Hannah Arendt escreveu, no rescaldo da 2ª Guerra, sobre a especial condição do refugiado judeu, que, por simplesmente o ser, se distinguia da situação de qualquer outro refugiado com raízes numa nacionalidade desaparecida, ou numa cidadania perdida nas divisões políticas do fim dos impérios centrais e do pós-guerra.
Hoje, porém, a distinção que se estabelece entre os novos refugiados ultrapassa já a da singularidade da condição judaica – tivessem tido esses refugiados a nacionalidade que tiveram – para, numa escala mais elucidativa e espetacular, se projetar fundamentalmente na pura origem geográfica da sua proveniência.

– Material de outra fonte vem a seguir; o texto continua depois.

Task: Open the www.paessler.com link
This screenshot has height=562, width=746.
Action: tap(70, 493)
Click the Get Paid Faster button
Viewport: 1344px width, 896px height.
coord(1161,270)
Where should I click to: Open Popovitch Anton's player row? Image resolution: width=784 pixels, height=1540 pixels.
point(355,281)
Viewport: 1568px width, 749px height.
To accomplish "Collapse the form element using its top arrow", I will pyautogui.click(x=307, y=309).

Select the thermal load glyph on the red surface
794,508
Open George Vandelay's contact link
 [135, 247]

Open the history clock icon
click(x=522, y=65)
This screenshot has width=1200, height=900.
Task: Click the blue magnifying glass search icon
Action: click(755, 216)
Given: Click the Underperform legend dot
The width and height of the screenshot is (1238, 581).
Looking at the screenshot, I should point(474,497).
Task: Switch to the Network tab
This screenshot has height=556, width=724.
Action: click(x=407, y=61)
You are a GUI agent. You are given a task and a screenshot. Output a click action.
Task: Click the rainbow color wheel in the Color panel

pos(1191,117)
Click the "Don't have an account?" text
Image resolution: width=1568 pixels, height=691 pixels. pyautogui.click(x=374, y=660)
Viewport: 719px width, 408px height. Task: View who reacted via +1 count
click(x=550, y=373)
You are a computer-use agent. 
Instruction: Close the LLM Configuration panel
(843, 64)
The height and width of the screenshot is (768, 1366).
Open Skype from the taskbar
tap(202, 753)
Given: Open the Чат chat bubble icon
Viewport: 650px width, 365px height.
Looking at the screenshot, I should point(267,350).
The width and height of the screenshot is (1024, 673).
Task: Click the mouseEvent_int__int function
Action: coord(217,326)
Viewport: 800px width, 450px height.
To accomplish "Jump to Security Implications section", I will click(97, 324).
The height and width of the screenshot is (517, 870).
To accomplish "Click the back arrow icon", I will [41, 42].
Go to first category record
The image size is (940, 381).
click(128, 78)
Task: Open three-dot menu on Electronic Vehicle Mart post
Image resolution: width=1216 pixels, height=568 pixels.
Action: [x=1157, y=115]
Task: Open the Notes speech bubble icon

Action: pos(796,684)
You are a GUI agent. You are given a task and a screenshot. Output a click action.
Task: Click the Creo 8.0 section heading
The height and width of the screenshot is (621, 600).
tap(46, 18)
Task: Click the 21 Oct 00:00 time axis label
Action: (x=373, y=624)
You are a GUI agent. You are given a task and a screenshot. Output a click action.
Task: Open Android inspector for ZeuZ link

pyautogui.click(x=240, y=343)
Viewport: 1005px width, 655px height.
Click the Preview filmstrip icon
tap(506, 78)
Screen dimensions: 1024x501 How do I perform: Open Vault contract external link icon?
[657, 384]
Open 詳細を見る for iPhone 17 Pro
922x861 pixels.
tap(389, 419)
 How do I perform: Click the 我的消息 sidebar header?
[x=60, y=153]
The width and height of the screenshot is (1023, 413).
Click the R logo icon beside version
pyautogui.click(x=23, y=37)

O despojamento prático dos direitos de cidadania associado a uma nacionalidade qualquer de parte desta nova geração de refugiados deixou, assim, de ter já a ver com uma pertença indefinível – mesmo quando assumida, como é a específica da condição de judeu – para passar a refletir-se, de uma maneira muito mais crua e mais visível, na origem real, concreta e identificável de cada um dos refugiados.
Daí – e porque no mundo se confrontam, hoje, contraditórias tensões globalizadoras e secessionistas – que possa acontecer, neste mesmo momento, que alguns queiram escolher e acolher melhor os «nossos» refugiados do que os outros: aqueles a quem, afinal, não consideram ainda dignos de adquirir uma cidadania nossa como a sua.
Ou, dito de outro modo, haverá refugiados que queremos, por, na verdade, os considerarmos nossos iguais e dignos de terem já, ou virem a ter em breve, uma cidadania como a nossa, e outros a quem, por ora, e num futuro próximo, recusamos essa mesma cidadania, isto é: os mesmos direitos.
A uns acolhemos diretamente – e ainda bem que o fazemos –, a outros pagamos a terceiros para que os guardem longe da vista em campos que relembram outras realidades e outros tempos.
Ao atuar deste modo, definimos, também nós, as novas fronteiras e a nova ordem do mundo.
De fora de todas estas diferenças, parecem ficar afinal os direitos do homem: daquele homem que antes de ser cidadão, e de ter tido, ou não, alguma vez, uma qualquer cidadania, existe, mesmo assim, despido de qualquer proteção jurídica digna desse nome.
São louváveis – dignos de todo o nosso apreço – todos os esforços de quantos se dedicam por humanidade a acolher e apoiar os refugiados da nova guerra.
Não nos esqueçamos, porém, de toda a outra humanidade que, também devido a guerras que não escolheu ter, não recebe, nem espera vir a receber, em breve, tratamento idêntico.
Esses ficarão, porventura para sempre, no outro lado da fronteira da nova ordem mundial até que uma nova e mais devastadora guerra a altere uma vez mais.